Task directions:
Repeat exactly the line that contains "The width and" and every line after it, down to the last line of the entries below. Do not include pictures.

Information supplied:

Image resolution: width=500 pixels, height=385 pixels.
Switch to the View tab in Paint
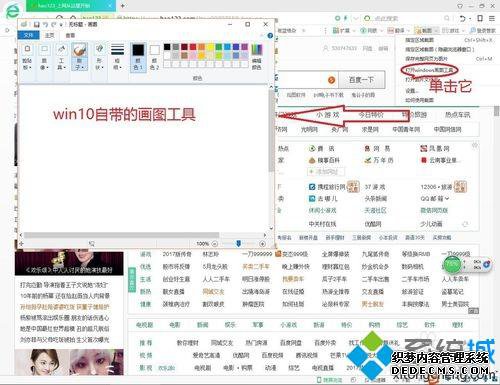click(70, 35)
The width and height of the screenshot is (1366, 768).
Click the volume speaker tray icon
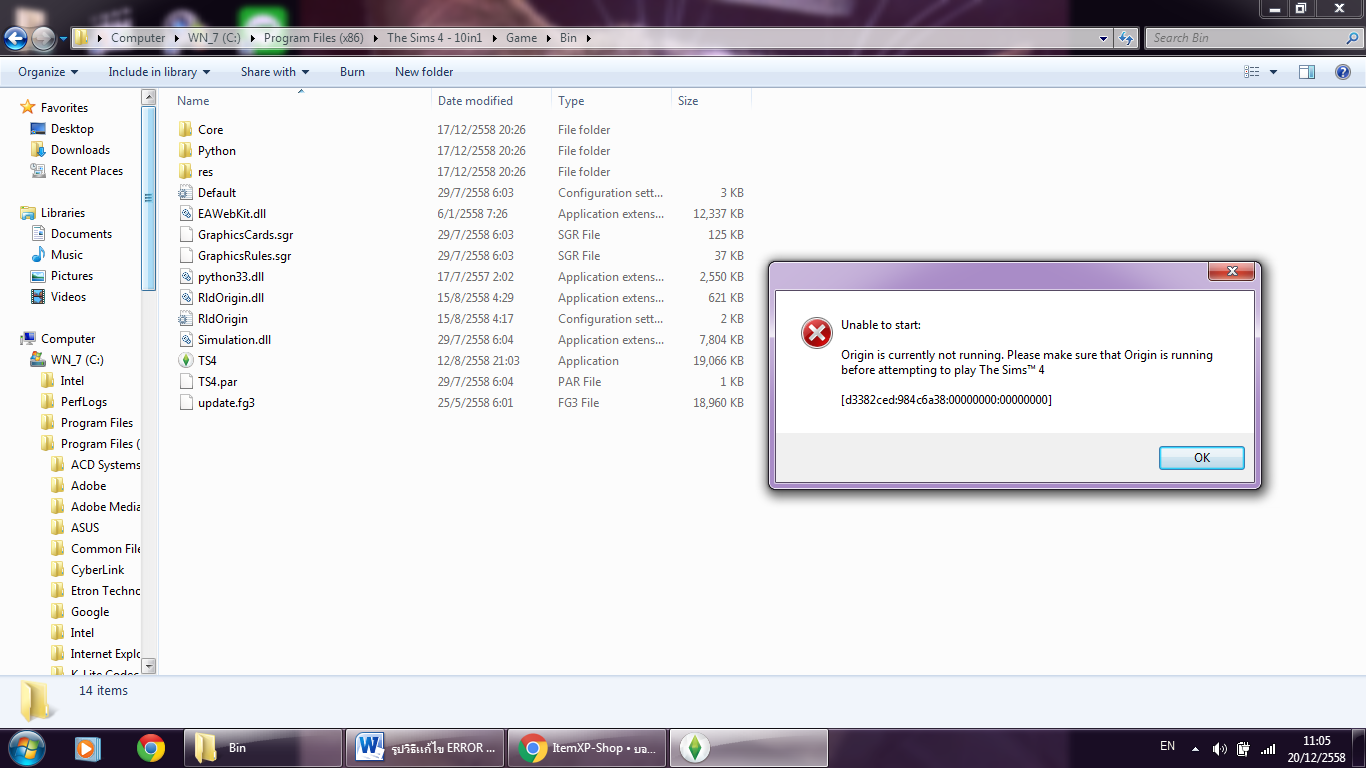1219,749
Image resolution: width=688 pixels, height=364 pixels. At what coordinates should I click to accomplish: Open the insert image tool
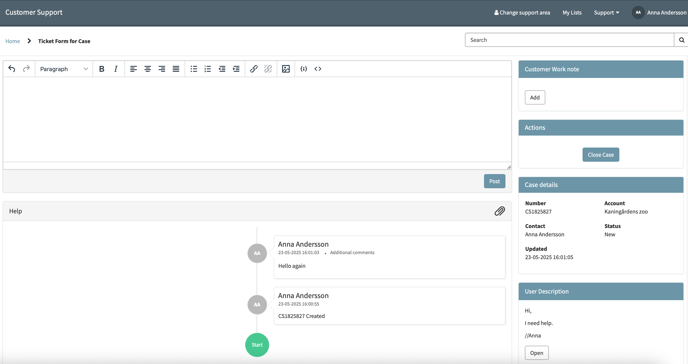[x=286, y=69]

Your response:
The width and height of the screenshot is (1366, 768).
Click the volume speaker tray icon
1219,749
Image resolution: width=688 pixels, height=364 pixels. At what coordinates should I click to accomplish: Open the insert image tool
[x=286, y=69]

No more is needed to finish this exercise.